The works of Christopher Durang — at 60 or so still an enfant terrible of satirical and frequently anti-Catholic sentiment — pop up in overlapping productions at four smaller Off-Loop theaters, which have recognized the coincidence by cross-marketing the unofficial Durang Fest. Oracle Theatre began the Durang shebang last month with his one-act plays, The Actor’s Nightmare and Sister Mary Ignatius Explains It All for You (through September 17). The cycle continues with The Vietnamization of New Jersey by Chemically Imbalanced Theatre at the Cornservatory (through October 8), then Betty’s Summer Vacation by Infamous Commonwealth Theatre Company at Live Bait Theatre (September 2-October 1), and finally Beyond Therapy by the Promethean Ensemble at the Side Project (September 16-October 7).

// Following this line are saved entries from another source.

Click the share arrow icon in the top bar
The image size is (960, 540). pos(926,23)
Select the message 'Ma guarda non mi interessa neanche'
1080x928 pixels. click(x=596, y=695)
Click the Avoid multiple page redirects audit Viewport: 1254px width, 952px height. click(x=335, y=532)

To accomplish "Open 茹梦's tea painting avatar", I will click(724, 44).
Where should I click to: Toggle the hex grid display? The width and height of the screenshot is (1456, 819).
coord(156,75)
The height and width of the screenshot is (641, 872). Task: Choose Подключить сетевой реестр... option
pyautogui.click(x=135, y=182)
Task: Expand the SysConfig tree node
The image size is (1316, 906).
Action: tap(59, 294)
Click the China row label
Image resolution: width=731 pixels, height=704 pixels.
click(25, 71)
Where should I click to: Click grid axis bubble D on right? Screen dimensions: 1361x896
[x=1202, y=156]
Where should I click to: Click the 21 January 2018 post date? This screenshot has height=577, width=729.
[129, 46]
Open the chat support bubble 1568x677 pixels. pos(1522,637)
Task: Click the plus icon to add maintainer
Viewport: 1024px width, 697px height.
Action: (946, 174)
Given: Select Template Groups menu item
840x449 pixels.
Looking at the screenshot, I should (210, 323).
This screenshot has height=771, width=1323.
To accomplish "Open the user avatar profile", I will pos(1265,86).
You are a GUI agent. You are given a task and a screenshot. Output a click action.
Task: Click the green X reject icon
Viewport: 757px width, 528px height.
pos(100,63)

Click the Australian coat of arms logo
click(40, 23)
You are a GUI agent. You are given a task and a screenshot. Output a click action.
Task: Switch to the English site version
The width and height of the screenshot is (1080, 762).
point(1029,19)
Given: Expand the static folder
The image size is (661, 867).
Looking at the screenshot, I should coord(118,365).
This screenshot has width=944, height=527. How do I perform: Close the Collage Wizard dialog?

We’ll be ready for a little sentimentality after all that satire. Trouble is, I’m not sure theater-goers will find it in such September offerings as Thrill Me: the Leopold and Loeb Musical at Bailiwick Repertory (September 6-October 8) Pantomime, Derek Wolcott’s work of spectacle theater about race, at Pegasus Players (September 13-October 22), Martin McDonagh’s pitch-black The Pillowman, which is opening the Steppenwolf Theatre Company season (September 23-November 12), or Gore Vidal’s political pot-boiler, The Best Man, in a timely revival by Remy Bumppo Theatre at the Victory Gardens Greenhouse (September 24-November 5).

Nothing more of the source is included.